» Given request: Rewrite the lines from the one containing "Switch to 漂流瓶 tab" through the end of the listing, inclusive, changing "Open" to "Select" and leaving everything else as it is. Leave the pictures out of your answer.

» Data in this exercise:
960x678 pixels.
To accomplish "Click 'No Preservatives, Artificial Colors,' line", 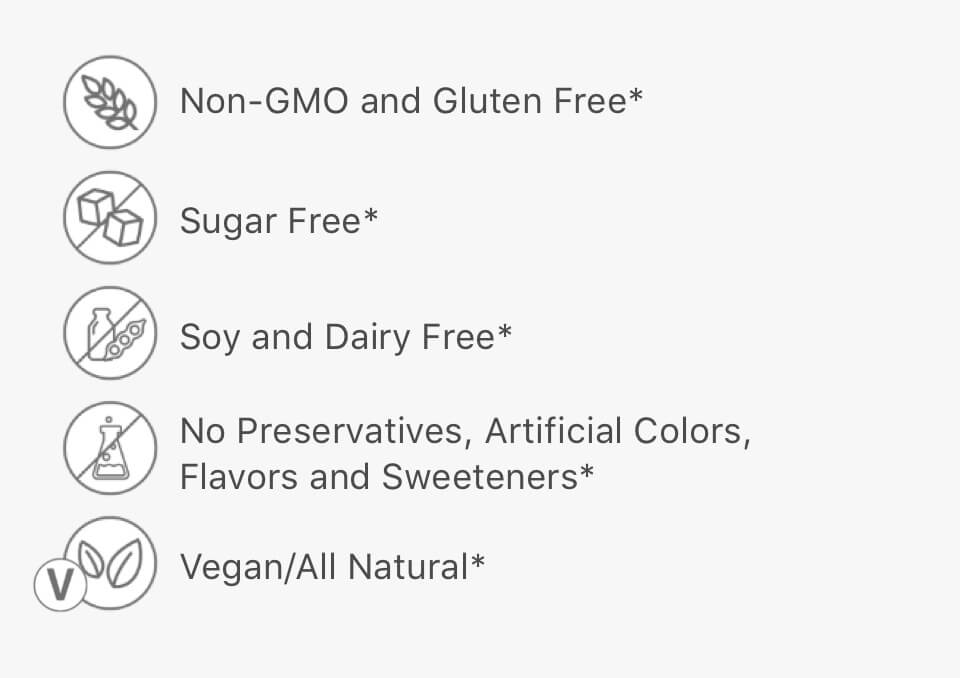I will point(465,432).
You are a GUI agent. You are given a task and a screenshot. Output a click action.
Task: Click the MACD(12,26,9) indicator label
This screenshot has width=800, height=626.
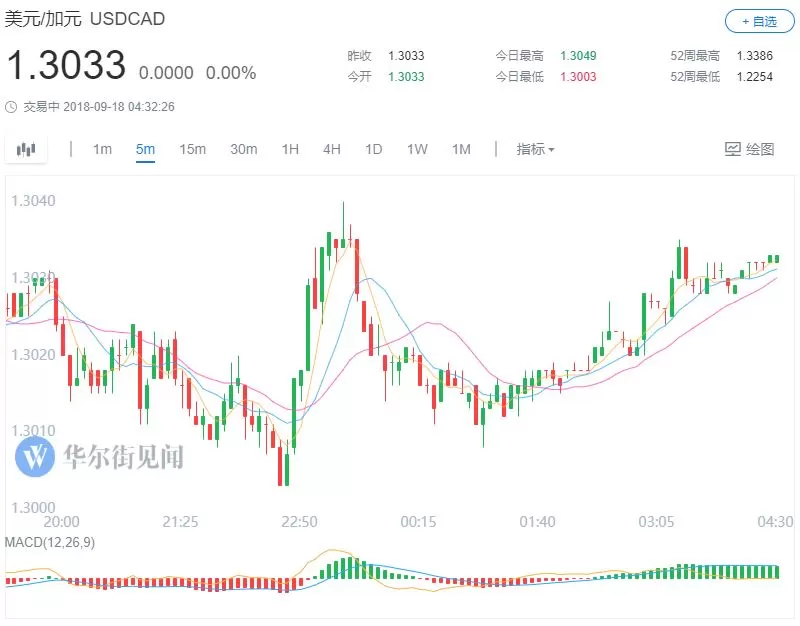(x=49, y=542)
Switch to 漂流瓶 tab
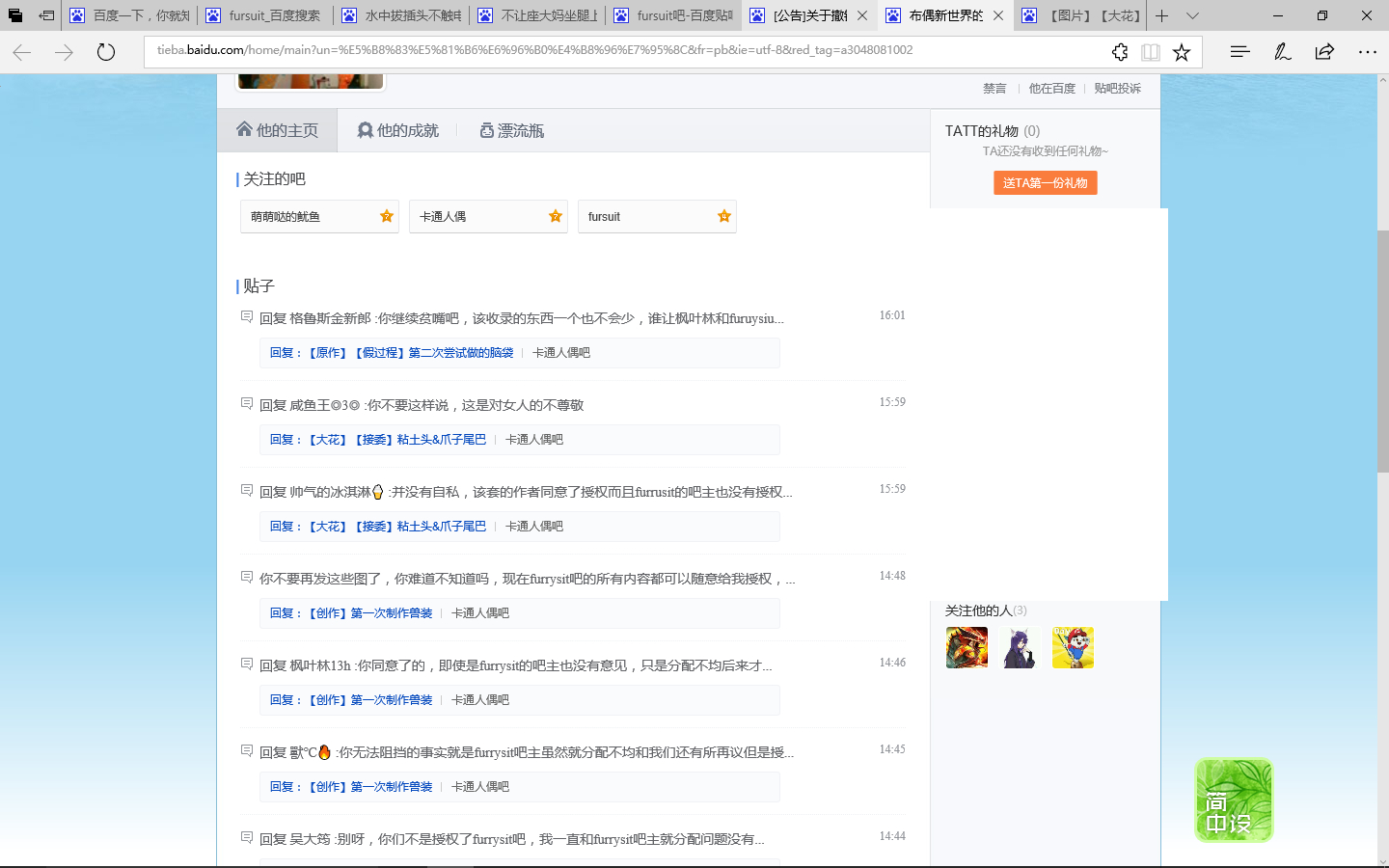 coord(511,130)
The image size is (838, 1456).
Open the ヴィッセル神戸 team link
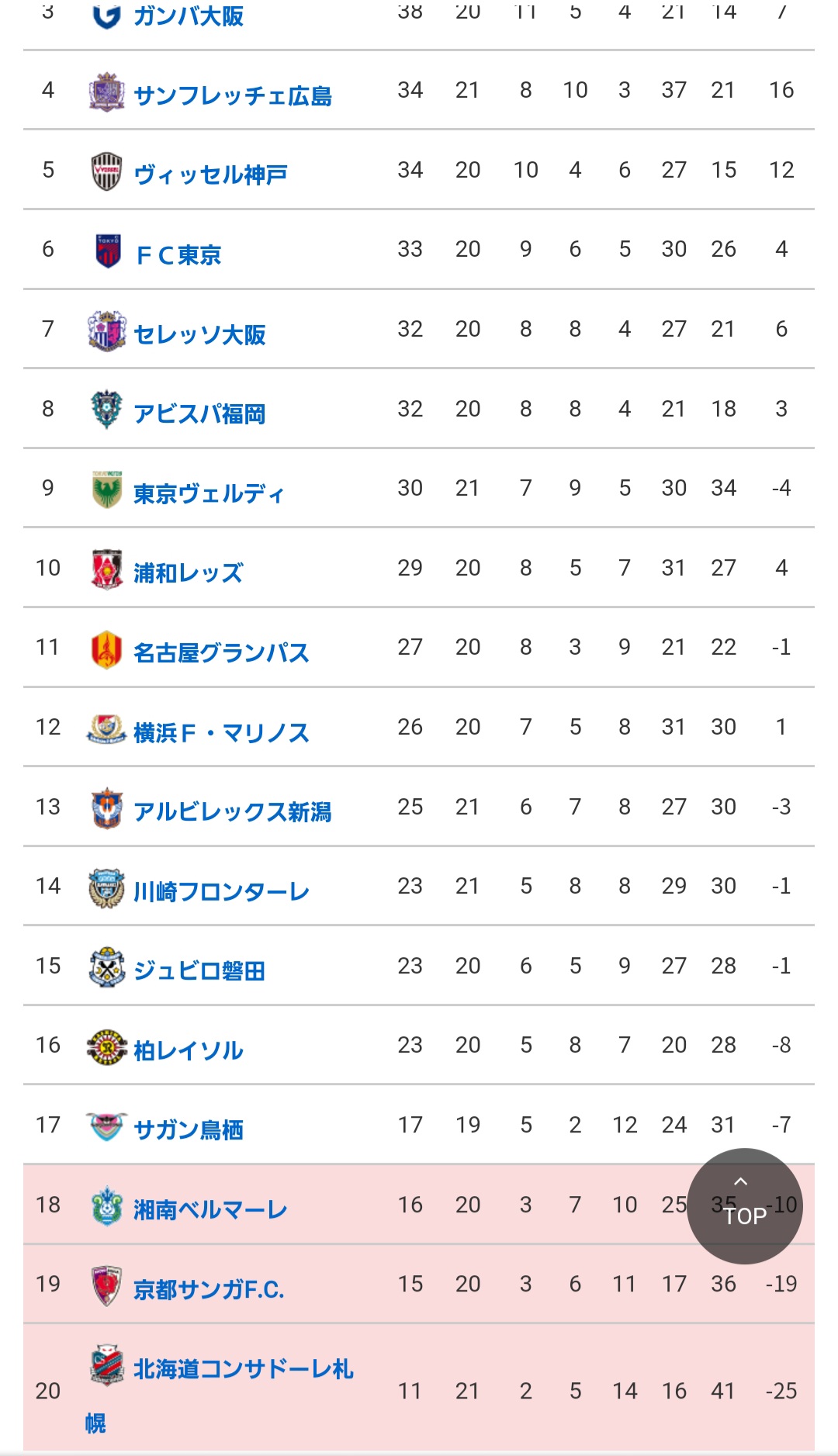pyautogui.click(x=210, y=175)
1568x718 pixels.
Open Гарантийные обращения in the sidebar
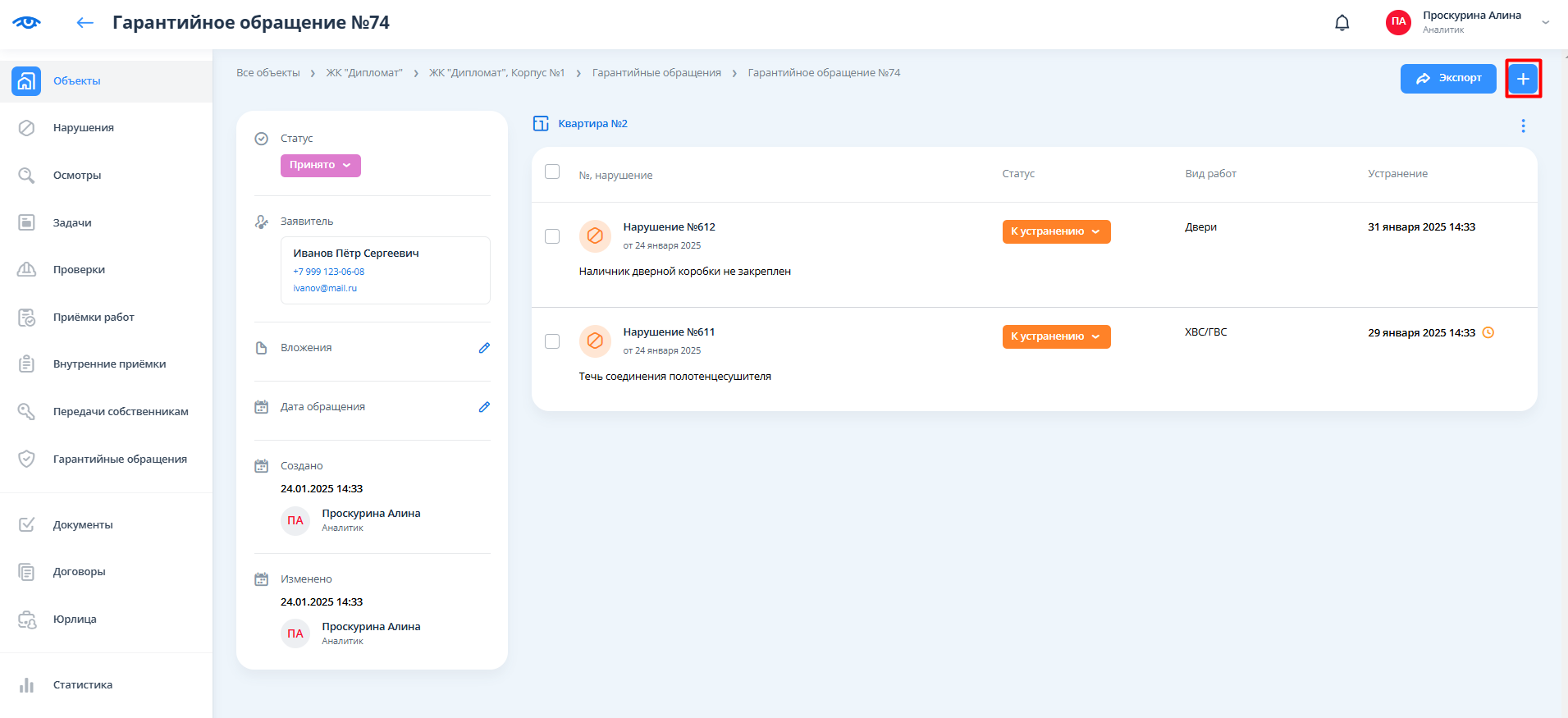[120, 460]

» Correct output:
Switch to 漂流瓶 tab
 coord(511,130)
The image size is (838, 1456).
Select the ヴィッセル神戸 team link
pyautogui.click(x=210, y=175)
1568x718 pixels.
Select Гарантийные обращения in the sidebar
[120, 460]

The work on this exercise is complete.